A NEW ENHANCED SORBITOL: CALCIUM DIPHOSPHATE COMPOSITE AS A DIRECT COMPRESSION EXCIPIENT: A COMPARATIVE STUDY
Abstract
Objective: To evaluate and compare the particle and tableting properties of a new sorbitol (SOR) and anhydrous calcium diphosphate (ACD) composite with common excipients used for the preparation of tablets by direct compression such as polyvinylpyrrolidone (Ludipress®), lactose (Cellactose 80®) and microcrystalline cellulose (Prosolv SMCC 90®).
Methods: All materials were tested for lubricant sensitivity, ejection force, and elastic recovery, dilution potential and reworking ability. Further, compressibility and compactibility were determined using the Heckel and Leuenberger models, respectively.

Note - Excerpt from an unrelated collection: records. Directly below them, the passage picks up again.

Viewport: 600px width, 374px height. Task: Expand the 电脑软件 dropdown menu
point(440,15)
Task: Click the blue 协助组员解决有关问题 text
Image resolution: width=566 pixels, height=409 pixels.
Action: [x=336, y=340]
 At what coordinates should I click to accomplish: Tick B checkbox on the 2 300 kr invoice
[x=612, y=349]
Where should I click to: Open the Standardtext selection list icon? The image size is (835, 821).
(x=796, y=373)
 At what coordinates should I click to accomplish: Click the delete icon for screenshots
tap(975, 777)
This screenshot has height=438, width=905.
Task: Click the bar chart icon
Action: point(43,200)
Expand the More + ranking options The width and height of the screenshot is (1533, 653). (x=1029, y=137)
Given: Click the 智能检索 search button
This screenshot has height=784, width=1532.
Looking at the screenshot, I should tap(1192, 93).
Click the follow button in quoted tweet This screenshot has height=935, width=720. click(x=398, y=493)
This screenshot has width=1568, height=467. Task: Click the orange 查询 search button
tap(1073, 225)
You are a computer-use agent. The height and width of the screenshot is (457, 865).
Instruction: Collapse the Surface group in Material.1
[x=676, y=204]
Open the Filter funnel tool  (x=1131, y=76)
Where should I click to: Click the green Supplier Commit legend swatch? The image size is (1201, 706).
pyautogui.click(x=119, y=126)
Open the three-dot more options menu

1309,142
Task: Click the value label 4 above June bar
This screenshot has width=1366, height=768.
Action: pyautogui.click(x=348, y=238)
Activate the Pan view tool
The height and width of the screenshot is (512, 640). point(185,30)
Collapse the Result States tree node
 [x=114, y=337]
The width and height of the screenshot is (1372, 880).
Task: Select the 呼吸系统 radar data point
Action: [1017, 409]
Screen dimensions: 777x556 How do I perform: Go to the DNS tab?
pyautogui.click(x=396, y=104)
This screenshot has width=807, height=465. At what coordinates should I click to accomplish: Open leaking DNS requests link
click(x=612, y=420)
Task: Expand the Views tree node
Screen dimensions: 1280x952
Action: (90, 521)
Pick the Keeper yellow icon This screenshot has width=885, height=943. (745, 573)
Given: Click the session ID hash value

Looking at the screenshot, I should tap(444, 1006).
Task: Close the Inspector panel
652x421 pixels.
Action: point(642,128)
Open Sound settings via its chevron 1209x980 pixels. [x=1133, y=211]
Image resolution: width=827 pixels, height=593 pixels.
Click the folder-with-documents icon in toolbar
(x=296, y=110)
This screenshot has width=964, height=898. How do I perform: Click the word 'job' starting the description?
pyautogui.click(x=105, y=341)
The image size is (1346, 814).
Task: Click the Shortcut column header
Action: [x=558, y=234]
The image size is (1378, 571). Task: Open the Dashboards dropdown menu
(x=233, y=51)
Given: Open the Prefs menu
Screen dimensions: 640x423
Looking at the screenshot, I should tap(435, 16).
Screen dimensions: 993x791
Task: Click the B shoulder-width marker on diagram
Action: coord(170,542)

Results: This new excipient offered more benefits in terms of functionality than commercial direct compressive co-processed excipients and showed better compressibility than other commercial excipients and its compactibility was ranked third after SOR and Prosolv SMCC 90®. However, this composite material was more susceptible to reprocessing than commercial products. Further, it showed a low lubricant sensitivity due to a combination of a plastic and brittle behavior. Moreover, the loading capacity of poorly compressible materials such as gemfibrozil was comparable to that of commercial direct compression excipients. It also showed the fastest in-vitro dissolution of gemfibrozil, whereas commercial products failed to fulfill the US pharmacopoeial requirements.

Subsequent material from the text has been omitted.